Description This dataset contains network traffic and vulnerability scan reports for networks with different characteristics:
- vlan11 is a public network with low traffic and ~30 hosts
- cloud is a public network with moderate traffic and ~100 hosts from a cloud environment
- vlan23 is a private network with high traffic and ~200 hosts
Data formats
- netflow data is presented in (CSV, JSON, RAW) formats for 30 day period
- security scan reports are presented in (CSV, filtered CSV, HTML, XML) formats
Data is compressed in may cases for preserving repository space and network bandwidth. Uncompress with
xz
Anonymization The anonymized dataset comprises a collection of network traffic and domain-related information derived from the described environments.
The source information includes sensitive IPv4 addresses and domain hostnames, vital for network analysis, vulnerability assessments, and security research.
However, due to the sensitive nature of the data, anonymization is employed to protect personal and organizational privacy.
Anonymization Methodology To ensure privacy while retaining the dataset's analytical value, the following anonymization techniques are applied:
The main objective is to maintain the utility of network patterns and relationships while masking specific addresses to prevent any form of trace-back to individual devices or networks.

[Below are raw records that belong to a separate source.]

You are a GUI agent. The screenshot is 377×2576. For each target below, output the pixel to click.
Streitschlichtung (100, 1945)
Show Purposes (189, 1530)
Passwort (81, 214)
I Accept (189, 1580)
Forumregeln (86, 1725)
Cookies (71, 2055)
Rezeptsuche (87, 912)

IPv4 Address Anonymization Each IPv4 address in the dataset has its first two octets anonymized, using a consistent mapping system that replaces these octets with random, uniquely assigned numbers.
This transformation is deterministic, meaning that the same original address segments always map to the same anonymized segments, thus preserving relationships and patterns critical for analysis.
Domain Name Anonymization The hostnames within domain names are anonymized by substituting them with a randomly generated string.
These new hostnames follow a structured anonymized format: <randomname>.random.xyz.
Similar to IP anonymization, the mapping is consistent across the dataset, ensuring that each original hostname is consistently replaced with the same anonymized version.
Privacy Considerations
- Consistency: The anonymization process employs a reproducible mapping system, ensuring that every occurrence of a unique IP address segment or domain hostname is anonymized identically across the dataset. This consistency allows for meaningful analysis of trends and repeated interactions without exposing raw data.
- Data Integrity: By focusing the anonymization on specific segments of IP addresses and hostnames, the overall structure of the data remains intact. This integrity is crucial for operations such as network flow analysis and anomaly detection, which rely on the continuity of data patterns.
- Data Minimization: Alongside anonymizing critical fields, the dataset also undergoes a process of column removal, where non-essential fields that might contain sensitive information are excluded. This further reduces the risk of unintended information exposure.
(2023-06-01)